- Problem: Reproduce all of the records below word for word, without changing or leaving out anything.

BEGIN

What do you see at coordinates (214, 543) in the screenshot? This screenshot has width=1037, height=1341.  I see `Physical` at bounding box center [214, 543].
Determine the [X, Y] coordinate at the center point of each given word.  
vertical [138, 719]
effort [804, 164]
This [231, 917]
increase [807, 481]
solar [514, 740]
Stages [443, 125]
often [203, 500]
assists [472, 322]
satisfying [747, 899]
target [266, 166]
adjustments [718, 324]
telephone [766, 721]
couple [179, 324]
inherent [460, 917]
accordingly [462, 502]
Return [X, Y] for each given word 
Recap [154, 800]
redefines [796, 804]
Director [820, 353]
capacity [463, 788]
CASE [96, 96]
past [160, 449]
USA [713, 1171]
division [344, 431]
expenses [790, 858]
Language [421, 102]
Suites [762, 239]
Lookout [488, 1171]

END

- Correct output:
What do you see at coordinates (214, 543) in the screenshot? This screenshot has width=1037, height=1341.  I see `Physical` at bounding box center [214, 543].
Determine the [X, Y] coordinate at the center point of each given word.  
vertical [138, 719]
effort [804, 164]
This [231, 917]
increase [807, 481]
solar [514, 740]
Stages [443, 125]
often [203, 500]
assists [472, 322]
satisfying [747, 899]
target [266, 166]
adjustments [718, 324]
telephone [766, 721]
couple [179, 324]
inherent [460, 917]
accordingly [462, 502]
Return [X, Y] for each given word 
Recap [154, 800]
redefines [796, 804]
Director [820, 353]
capacity [463, 788]
CASE [96, 96]
past [160, 449]
USA [713, 1171]
division [344, 431]
expenses [790, 858]
Language [421, 102]
Suites [762, 239]
Lookout [488, 1171]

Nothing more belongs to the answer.